You know those collages he does? Those are paintings that take him like 7 years to do. As far as I can tell, he physically does the painting himself. Not that that matters.

Having briefly met the guy and seen him speak, I do not get the impression that he's having a laugh off of anyone. I Imagined he'd be kind of fast-talking... used-car-salesman-type, but he was quite the opposite... soft spoken, with simple, elegant ideas.

About the importance of the "solo, self-sufficient artist" or whatever, Botticelli had assistants who were very upset not to get credit for their beautiful leaves. Raphael and Vasari too. Chuck Close had assistants doing most of the elbow work in the 80's (he actually got more involved after his accident). Kara Walker also has a small army of assistants. Would Ron Mueck's stuff even be possible without a whole team?

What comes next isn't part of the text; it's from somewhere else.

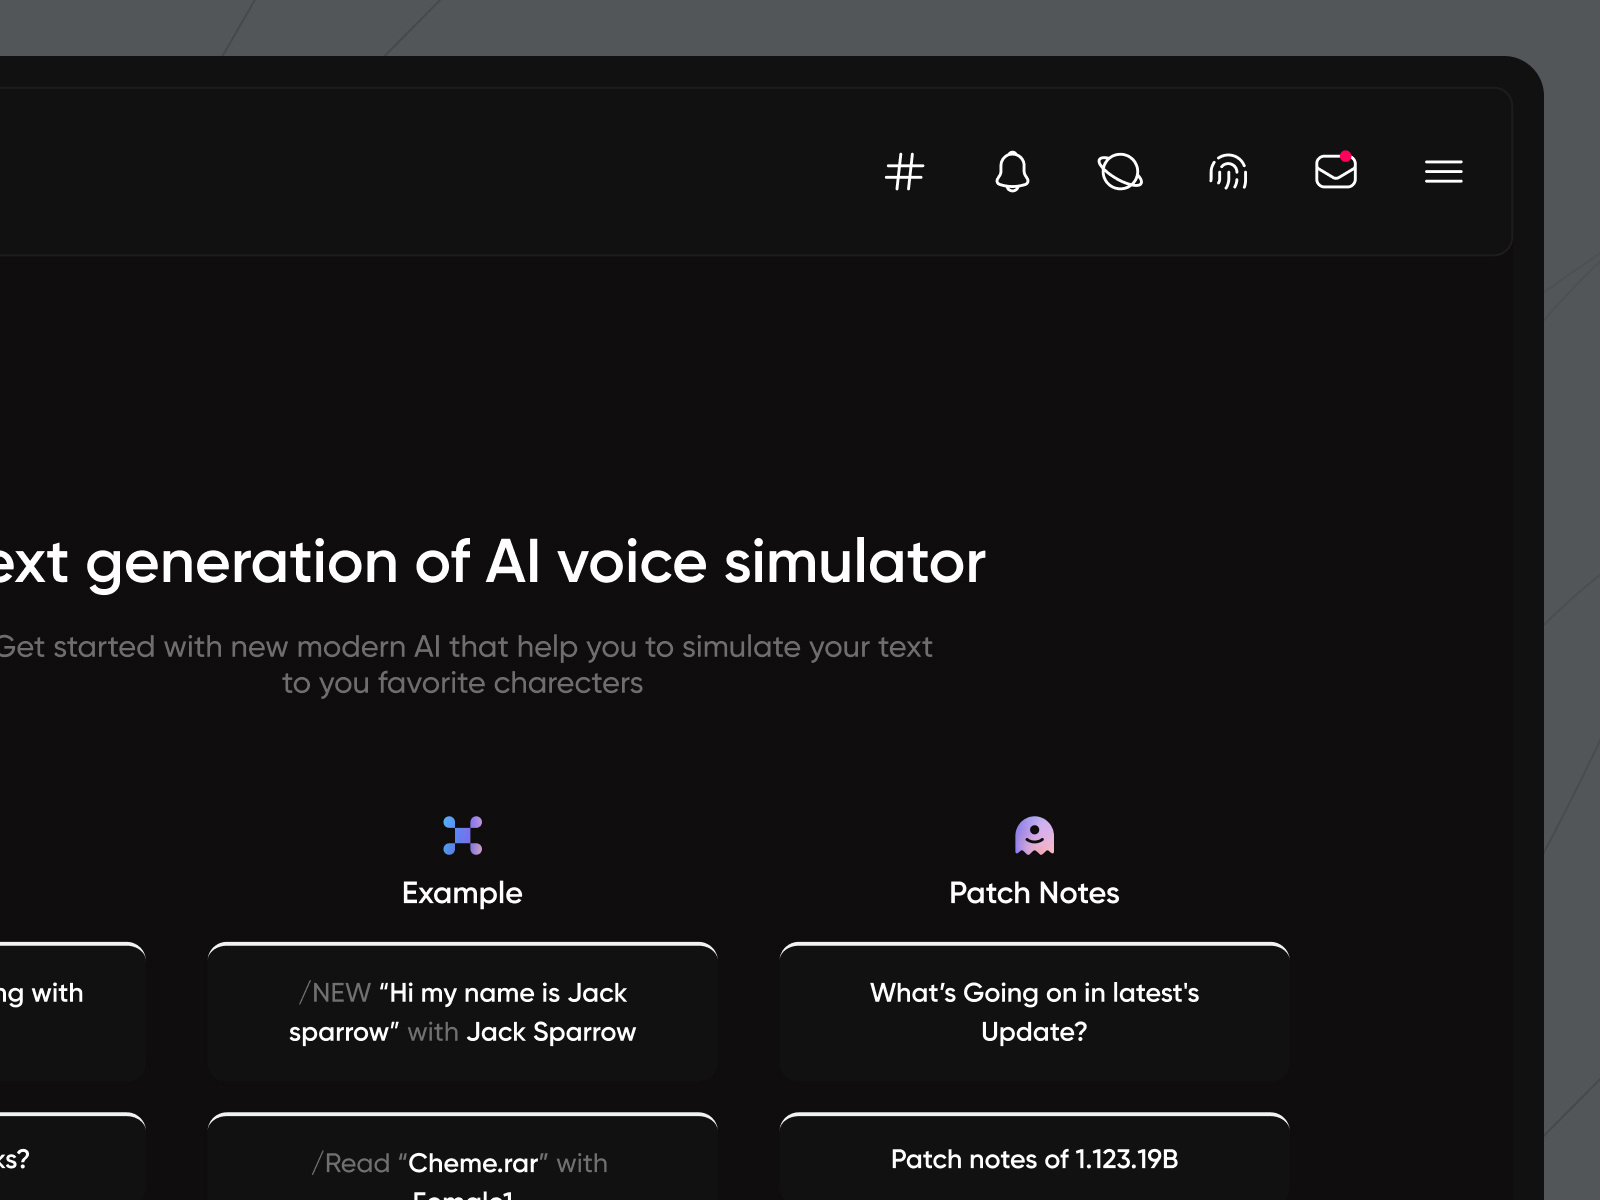The height and width of the screenshot is (1200, 1600).
Task: Click the Patch Notes ghost icon
Action: click(1034, 836)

And is there really a discussion about the validity of abstraction? Please. The idea that drawing skills are not necessary for abstract or non-objective art is simply wrong. Do you think Pollack couldn't draw? In the way of anecdotes about this one, Picasso drew gorgeously.
posted by cmoj at 7:13 PM on February 21, 2009


Actually, cmoj, I have known a couple of people who worked/work for him, and according to them he does not paint those paintings by hand, his employees do. However, he is very much the author of his work, and nobody else. It's his own vision that he's carrying out, whether people find it valid or not. Good point about the assistants. I've worked as an artists' assistant in the past, and there's a world of difference between carrying out the craft or technique in production (which I often did) and actually creating the artwork (which I did not). If nothing else, it's not a bad thing that artists who are early in their own careers can sometimes support themselves by working for more established artists in a field they are passionate about.

As to your second point, I disagree. Drawing skills are not necessary for many forms of art. Video? A fair amount of sculpture? Performance art? Nope. I personally think that good drawing skills are a helpful tool to have in one's arsenal, because drawing can be a useful way of puzzling out ideas and making notations for oneself. The exercise of drawing from life helps one learn how to really look at forms in space and understand how they fit together. Yes, Picasso drew beautifully. Pollack could draw, just like any of us can draw, but if you mean he could draw well in the traditional academic sense, well, no. And he didn't need to, that wasn't where his interests lay.
posted by stagewhisper at 10:05 PM on February 21, 2009


Thanks for more specific info about the koons paintings. I wonder why paint them at all then? I was happy when I assumed they were collaged and printed.

I agree that drawing skills aren't necessary in a direct, strict sense, but I would be very interested to learn about a really good artist in any medium that flat-out can't draw. Really, I'd be very intrigued to be wrong about this.